Indeed, she notes the experience of NPR Executive Editor Dick Meyer’s “very first contact” with “the weird new thing called the Internet” at a similar IRE conference in the early 1990’s:
“At that early conference, he says he learned about ‘user groups’ to find sources and witnesses in disaster areas where phone and cell service might be out — what we now call crowdsourcing. IRE invented computer-assisted reporting and database reporting. You’ve been using social networks before they were called social networks — there were ‘gophers’, list serves, more user groups. Technology allowed reporters to use objective methods to develop and analyze empirical data — of campaign contributions and spending, of budgets, of pollution. Reporting about institutions could in this way move beyond the anecdotal, beyond personalities and even beyond conventional scandal. You — the people in this room — invented much of that.”
Precisely. Absolutely. Innovations in the use of technology do not happen in the board room. They happen in the lab, and in the field, where people are actively putting the tech to expedient usage.

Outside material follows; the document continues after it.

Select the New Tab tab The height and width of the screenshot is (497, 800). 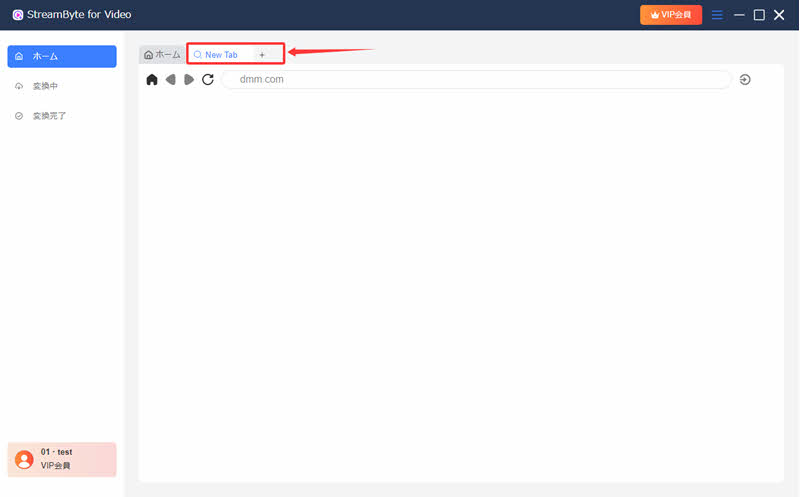[216, 55]
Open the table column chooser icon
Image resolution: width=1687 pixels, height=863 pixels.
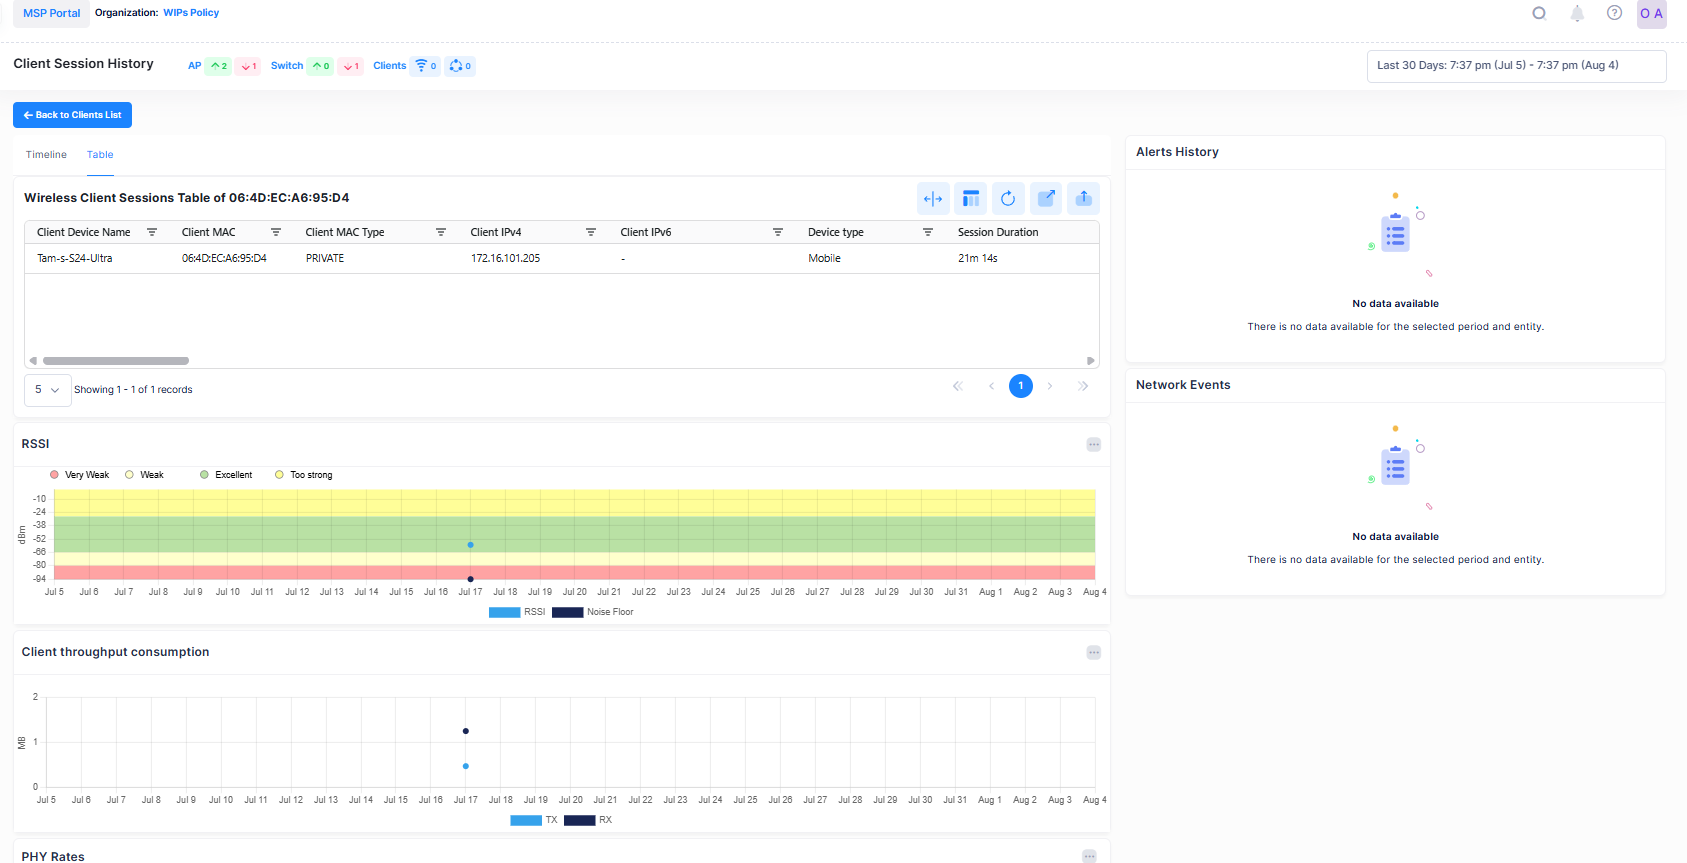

Now perhaps I can shoehorn in a corollary to all this: The sooner that journalists can shake off centralized production and management models, the sooner the Fourth Estate will be able to live up to its idealized role in our democracy.
Investigations=fundability. About this, we shall see. While it is true that there’s a renewed interest among funders in supporting investigative work — a tacit recognition of the threat to democracy presented by what Tom Stites calls our “wildly corrupt” business/political milieu — the larger issue of philanthropic support for vital news and public-information projects and processes remains knotty. The need greatly outstrips the resource, at this time, for reasons that are far too complex for this brief discussion.
That stated, the renaissance that Schiller notes is indeed gathering steam.
However, it’s been a long time coming, and the work is hardly done. Indeed, it’s hardly begun. Much more infrastructure needs building, and much more systemic reform and reinvention awaits the courage and opportunity of those who care about the future of journalism and democracy.